Pixel coordinate grounding data:
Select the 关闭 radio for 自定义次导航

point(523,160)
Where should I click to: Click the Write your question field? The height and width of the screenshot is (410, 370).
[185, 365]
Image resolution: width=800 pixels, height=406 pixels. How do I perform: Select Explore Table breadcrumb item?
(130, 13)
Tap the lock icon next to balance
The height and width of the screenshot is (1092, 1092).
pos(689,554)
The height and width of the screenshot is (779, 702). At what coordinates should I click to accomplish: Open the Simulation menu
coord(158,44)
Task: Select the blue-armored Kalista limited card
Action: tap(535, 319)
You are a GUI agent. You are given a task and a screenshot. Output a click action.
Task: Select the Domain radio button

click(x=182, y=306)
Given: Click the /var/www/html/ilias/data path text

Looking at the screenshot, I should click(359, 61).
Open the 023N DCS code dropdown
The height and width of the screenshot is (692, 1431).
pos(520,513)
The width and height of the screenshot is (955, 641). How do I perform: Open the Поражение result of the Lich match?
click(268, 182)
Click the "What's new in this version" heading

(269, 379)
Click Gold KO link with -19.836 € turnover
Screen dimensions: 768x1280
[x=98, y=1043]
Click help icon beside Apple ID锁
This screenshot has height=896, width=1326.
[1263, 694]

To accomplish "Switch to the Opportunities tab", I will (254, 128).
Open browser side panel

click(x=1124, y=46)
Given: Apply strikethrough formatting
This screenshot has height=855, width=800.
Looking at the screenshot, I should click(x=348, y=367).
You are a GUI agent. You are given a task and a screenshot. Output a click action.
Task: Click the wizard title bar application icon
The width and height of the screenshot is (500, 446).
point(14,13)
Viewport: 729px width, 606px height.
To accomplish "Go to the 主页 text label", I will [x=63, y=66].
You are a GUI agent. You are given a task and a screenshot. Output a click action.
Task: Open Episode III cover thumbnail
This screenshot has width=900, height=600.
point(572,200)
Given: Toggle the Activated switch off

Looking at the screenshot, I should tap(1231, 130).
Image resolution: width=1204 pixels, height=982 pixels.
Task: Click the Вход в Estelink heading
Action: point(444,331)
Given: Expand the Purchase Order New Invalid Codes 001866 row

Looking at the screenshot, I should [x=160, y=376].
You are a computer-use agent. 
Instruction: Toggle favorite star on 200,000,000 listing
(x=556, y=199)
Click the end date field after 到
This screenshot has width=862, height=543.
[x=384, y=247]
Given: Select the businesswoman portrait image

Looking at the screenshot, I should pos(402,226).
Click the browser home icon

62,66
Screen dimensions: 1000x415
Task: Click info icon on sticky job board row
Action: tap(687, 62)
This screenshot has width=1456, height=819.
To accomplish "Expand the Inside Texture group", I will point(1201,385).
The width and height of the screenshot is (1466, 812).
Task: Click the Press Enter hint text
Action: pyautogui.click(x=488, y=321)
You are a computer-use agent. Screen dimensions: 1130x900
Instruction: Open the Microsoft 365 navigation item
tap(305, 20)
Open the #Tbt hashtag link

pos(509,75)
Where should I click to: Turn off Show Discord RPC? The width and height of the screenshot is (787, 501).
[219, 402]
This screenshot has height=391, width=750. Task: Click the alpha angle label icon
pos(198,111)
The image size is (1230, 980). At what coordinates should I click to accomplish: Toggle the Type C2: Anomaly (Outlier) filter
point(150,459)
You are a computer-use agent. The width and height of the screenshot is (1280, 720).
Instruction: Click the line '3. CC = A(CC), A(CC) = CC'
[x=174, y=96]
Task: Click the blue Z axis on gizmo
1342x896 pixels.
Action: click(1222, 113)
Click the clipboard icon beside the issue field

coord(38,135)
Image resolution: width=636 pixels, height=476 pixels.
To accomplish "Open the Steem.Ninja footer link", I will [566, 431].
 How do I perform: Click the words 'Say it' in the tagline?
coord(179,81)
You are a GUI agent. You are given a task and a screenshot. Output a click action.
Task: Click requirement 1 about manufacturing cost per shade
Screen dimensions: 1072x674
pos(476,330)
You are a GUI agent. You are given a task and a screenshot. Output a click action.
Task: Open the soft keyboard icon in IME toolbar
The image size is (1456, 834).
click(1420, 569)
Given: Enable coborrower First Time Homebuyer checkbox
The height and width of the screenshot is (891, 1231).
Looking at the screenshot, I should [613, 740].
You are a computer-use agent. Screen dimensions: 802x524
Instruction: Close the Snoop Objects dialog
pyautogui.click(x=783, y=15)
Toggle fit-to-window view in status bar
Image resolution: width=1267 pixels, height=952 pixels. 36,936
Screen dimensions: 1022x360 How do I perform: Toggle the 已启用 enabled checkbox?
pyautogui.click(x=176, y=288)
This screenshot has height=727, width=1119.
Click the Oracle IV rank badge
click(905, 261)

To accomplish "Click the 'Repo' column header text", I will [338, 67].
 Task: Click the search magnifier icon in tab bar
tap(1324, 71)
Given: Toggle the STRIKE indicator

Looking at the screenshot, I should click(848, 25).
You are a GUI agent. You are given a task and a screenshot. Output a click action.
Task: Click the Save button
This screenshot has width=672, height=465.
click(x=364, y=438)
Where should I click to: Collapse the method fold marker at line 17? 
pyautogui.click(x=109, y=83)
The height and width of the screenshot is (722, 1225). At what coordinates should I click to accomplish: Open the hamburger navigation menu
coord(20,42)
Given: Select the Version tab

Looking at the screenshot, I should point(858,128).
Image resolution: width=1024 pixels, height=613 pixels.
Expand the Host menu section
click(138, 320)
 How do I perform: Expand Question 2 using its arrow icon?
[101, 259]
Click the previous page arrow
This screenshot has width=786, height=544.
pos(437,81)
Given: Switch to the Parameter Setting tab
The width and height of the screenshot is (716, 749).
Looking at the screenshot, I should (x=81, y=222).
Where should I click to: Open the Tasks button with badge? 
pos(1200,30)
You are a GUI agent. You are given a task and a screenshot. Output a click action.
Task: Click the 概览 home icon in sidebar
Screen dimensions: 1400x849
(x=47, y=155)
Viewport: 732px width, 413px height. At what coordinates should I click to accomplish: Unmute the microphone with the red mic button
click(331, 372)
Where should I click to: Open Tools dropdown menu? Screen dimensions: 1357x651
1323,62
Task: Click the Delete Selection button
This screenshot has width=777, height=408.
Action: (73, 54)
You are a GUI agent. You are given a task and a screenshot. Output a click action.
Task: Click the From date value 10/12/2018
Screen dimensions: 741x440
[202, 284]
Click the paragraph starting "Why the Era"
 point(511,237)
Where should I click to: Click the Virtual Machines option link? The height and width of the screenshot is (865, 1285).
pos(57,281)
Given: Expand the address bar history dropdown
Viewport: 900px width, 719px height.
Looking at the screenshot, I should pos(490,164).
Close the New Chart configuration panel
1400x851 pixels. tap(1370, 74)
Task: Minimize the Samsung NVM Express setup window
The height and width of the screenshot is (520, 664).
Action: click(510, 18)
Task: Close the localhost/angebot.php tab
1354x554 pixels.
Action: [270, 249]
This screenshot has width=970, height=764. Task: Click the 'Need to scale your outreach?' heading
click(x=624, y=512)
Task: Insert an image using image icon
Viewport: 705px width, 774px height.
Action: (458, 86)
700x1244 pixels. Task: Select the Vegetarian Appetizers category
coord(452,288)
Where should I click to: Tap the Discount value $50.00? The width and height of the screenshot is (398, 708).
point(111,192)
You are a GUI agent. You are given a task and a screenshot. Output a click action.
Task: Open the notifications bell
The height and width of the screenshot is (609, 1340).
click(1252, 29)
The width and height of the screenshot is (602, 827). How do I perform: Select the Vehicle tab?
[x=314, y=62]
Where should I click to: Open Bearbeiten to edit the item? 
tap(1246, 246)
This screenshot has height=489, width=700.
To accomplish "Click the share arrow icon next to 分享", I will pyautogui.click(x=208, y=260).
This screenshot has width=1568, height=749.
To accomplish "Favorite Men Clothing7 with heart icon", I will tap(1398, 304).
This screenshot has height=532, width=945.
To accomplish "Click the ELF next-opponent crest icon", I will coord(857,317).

§ ACTION ITEM:
When the records above are checked line by line, how many lines contain the word "computer"? Please give only that number.

§ EXERCISE SOLUTION:
4